我觉得还是需要打一下基础的,学习路线如下
基础部分:Tomcat 架构 ---> Servlet 相关基础知识 ----> JSP 的马 ---->
学完基础就可以开始看内存马了,Web 服务的流程应该是 Listener ---> Filter ----> Servlet;但是先学 Listener
内存马的学习:Filter ----> Listener -----> Servlet; 内存马与反序列化
关于内存马的环境搭建可以看我这一篇文章:Servlet 项目搭建
- Java反序列化之内存马系列 01-基础内容学习
- Java内存马系列-02-内存马介绍
- Java内存马系列-03-Tomcat 之 Filter 型内存马
- Java内存马系列-04-Tomcat 之 Listener 型内存马
- Java内存马系列-05-Tomcat 之 Servlet 型内存马
- Java内存马系列-06-Tomcat 之 Valve 型内存马
最近自己也在看吧,感觉有点意思,Java 代码审计还是有点难度的;建议先从 WebGoat 入手,后续再看吧。
最近学下来,感觉先学完 WebGoat,然后跟着复现一些漏洞吧,比如 RuoYi 的一些漏洞,前期先看其他师傅的文章跟着复现,后续可以自己审计一些代码。
详细的代码审计的文章与资料,欢迎师傅们进到 [Java Owasp Top10 审计](https://github.com/Drun1baby/JavaSecurityLearning/tree/main/JavaSecurity/OWASP TOP10),项目中查看。
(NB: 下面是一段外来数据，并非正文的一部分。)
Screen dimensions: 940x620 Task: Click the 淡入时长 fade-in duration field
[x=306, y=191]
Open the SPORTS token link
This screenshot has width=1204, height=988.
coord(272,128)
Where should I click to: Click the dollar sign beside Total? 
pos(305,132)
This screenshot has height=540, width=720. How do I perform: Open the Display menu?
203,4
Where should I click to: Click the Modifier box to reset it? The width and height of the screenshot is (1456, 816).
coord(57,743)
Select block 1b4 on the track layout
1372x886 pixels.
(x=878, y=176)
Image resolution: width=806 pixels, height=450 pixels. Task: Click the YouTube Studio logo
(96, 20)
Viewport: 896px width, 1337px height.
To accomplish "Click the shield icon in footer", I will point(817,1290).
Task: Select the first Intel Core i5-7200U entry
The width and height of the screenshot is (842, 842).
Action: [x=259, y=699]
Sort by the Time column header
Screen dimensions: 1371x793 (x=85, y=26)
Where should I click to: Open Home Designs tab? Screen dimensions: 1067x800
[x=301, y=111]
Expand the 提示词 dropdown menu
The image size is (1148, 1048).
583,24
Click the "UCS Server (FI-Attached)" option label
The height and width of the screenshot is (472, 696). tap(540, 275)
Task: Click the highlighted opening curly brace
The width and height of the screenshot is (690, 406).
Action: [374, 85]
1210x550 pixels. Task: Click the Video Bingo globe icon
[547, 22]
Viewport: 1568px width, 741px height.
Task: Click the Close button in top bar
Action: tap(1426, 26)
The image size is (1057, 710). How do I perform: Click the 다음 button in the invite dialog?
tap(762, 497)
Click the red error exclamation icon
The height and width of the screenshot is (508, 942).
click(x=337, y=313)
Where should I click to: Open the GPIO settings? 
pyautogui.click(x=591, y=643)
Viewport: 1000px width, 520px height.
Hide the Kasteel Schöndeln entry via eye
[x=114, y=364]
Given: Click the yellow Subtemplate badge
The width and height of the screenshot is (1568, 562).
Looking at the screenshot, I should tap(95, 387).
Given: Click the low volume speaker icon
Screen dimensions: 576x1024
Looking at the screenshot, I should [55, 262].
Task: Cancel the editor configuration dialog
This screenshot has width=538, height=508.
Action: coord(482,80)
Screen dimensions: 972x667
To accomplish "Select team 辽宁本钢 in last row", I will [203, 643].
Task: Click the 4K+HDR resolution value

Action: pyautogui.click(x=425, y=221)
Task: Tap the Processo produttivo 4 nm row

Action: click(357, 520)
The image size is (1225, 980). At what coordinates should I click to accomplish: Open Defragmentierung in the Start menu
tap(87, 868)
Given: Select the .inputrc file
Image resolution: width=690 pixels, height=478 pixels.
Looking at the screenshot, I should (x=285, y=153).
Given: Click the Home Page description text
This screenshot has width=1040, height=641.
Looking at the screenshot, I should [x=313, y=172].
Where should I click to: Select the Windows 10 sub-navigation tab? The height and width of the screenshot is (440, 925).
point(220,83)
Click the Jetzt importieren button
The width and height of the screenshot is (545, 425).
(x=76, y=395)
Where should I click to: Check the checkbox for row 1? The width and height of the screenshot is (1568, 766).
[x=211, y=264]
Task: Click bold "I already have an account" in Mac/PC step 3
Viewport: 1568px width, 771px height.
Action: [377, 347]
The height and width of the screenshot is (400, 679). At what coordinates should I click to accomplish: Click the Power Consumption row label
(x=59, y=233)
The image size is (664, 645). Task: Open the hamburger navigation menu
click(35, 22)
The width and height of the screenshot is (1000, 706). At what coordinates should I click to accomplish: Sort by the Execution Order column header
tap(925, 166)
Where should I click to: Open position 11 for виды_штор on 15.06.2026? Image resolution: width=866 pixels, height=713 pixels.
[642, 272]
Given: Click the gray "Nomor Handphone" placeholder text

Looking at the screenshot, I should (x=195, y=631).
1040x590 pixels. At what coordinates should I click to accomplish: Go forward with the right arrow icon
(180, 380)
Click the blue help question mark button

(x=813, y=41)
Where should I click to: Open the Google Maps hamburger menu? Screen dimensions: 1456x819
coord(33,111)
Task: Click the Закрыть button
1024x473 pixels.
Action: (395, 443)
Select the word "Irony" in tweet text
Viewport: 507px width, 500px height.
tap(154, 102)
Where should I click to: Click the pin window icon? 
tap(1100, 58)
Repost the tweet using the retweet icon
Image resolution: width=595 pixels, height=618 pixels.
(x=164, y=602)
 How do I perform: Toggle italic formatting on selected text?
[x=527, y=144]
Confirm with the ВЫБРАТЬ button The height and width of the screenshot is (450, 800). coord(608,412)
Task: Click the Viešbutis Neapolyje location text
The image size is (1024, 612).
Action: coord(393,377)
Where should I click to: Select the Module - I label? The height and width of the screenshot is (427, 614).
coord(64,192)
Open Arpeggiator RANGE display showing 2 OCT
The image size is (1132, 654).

这个项目是我参考于 joychou93 师傅写的 java-sec-code
项目的,并且自己加上了一些理解
更新于 2022.10.13
现在一些基础的东西已经没问题了,如果在把上述内容都学完之后,谈一谈我认为蛮重要的几个点吧。
- 要温故而知新,像 CC 链这种 EXP,能手写尽量手写,其他的链子也是,要有独立分析的能力
- 对于 Java 代码审计也是,需要有独立分析的能力,学会总结审计方法
- 最近自己也在刷力扣,还是想保证一些编程手感,并且为日后的手撕代码做准备。
我认为还是应该查漏补缺,下面会放一些我觉得蛮有意思的东西供师傅们学习
因为 SnakeYaml 的链子和 Fastjson 特别像,所以又复习了一遍 Fastjson 的源码
Java反序列化Fastjson篇05-写给自己看的一些源码深入分析
懒癌终于不犯了,开始学习 Struts2 系列漏洞,这一块是没有必要特别去学开发的,因为 Struts2 的应用已经太少太少了。
在进行代码审计的时候,多想一想有漏洞的代码是为什么产生的,最好是自己手写一遍有漏洞的代码,并且进行修复。
在审计 CMS 的时候,审计出漏洞之后,不光是要明白怎么打,更要明白如何修复。